• TASK STATEMENT: Update the data below so that "computer-use agent" becomes "screen assistant" everywhere it occurs. Keep every other part of each line the same.
Start of RECORD EXCERPTS
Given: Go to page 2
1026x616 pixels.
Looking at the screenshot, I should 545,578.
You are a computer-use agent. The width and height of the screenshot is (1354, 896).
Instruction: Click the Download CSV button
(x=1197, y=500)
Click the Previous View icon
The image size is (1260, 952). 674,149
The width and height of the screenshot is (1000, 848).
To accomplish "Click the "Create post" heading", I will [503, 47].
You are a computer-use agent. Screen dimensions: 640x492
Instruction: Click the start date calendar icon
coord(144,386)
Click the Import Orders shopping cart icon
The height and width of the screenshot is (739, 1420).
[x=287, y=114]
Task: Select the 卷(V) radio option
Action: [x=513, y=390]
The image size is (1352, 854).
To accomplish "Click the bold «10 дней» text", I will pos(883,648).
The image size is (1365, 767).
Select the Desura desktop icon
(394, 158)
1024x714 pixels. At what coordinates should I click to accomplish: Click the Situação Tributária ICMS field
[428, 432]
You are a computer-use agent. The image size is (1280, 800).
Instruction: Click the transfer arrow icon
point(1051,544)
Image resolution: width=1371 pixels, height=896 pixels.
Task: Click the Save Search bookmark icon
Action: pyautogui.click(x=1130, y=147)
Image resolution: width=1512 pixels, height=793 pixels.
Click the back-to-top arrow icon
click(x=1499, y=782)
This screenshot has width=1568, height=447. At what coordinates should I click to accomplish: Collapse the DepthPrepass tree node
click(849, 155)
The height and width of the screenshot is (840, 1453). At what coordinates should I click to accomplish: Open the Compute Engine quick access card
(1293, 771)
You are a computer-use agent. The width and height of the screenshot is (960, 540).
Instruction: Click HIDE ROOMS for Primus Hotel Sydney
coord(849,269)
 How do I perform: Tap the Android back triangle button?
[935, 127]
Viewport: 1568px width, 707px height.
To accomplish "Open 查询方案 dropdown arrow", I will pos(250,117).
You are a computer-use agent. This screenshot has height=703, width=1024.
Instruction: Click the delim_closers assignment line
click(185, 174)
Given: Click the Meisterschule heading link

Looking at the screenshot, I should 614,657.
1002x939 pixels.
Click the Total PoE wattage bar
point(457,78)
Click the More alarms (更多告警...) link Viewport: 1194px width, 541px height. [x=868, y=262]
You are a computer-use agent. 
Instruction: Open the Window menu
End of RECORD EXCERPTS
• REPLY:
Given: Go to page 2
1026x616 pixels.
Looking at the screenshot, I should 545,578.
You are a screen assistant. The width and height of the screenshot is (1354, 896).
Instruction: Click the Download CSV button
(x=1197, y=500)
Click the Previous View icon
The image size is (1260, 952). 674,149
The width and height of the screenshot is (1000, 848).
To accomplish "Click the "Create post" heading", I will [503, 47].
You are a screen assistant. Screen dimensions: 640x492
Instruction: Click the start date calendar icon
coord(144,386)
Click the Import Orders shopping cart icon
The height and width of the screenshot is (739, 1420).
[x=287, y=114]
Task: Select the 卷(V) radio option
Action: [x=513, y=390]
The image size is (1352, 854).
To accomplish "Click the bold «10 дней» text", I will pos(883,648).
The image size is (1365, 767).
Select the Desura desktop icon
(394, 158)
1024x714 pixels. At what coordinates should I click to accomplish: Click the Situação Tributária ICMS field
[428, 432]
You are a screen assistant. The image size is (1280, 800).
Instruction: Click the transfer arrow icon
point(1051,544)
Image resolution: width=1371 pixels, height=896 pixels.
Task: Click the Save Search bookmark icon
Action: pyautogui.click(x=1130, y=147)
Image resolution: width=1512 pixels, height=793 pixels.
Click the back-to-top arrow icon
click(x=1499, y=782)
This screenshot has width=1568, height=447. At what coordinates should I click to accomplish: Collapse the DepthPrepass tree node
click(849, 155)
The height and width of the screenshot is (840, 1453). At what coordinates should I click to accomplish: Open the Compute Engine quick access card
(1293, 771)
You are a screen assistant. The width and height of the screenshot is (960, 540).
Instruction: Click HIDE ROOMS for Primus Hotel Sydney
coord(849,269)
 How do I perform: Tap the Android back triangle button?
[935, 127]
Viewport: 1568px width, 707px height.
To accomplish "Open 查询方案 dropdown arrow", I will pos(250,117).
You are a screen assistant. This screenshot has height=703, width=1024.
Instruction: Click the delim_closers assignment line
click(185, 174)
Given: Click the Meisterschule heading link

Looking at the screenshot, I should 614,657.
1002x939 pixels.
Click the Total PoE wattage bar
point(457,78)
Click the More alarms (更多告警...) link Viewport: 1194px width, 541px height. [x=868, y=262]
You are a screen assistant. 
Instruction: Open the Window menu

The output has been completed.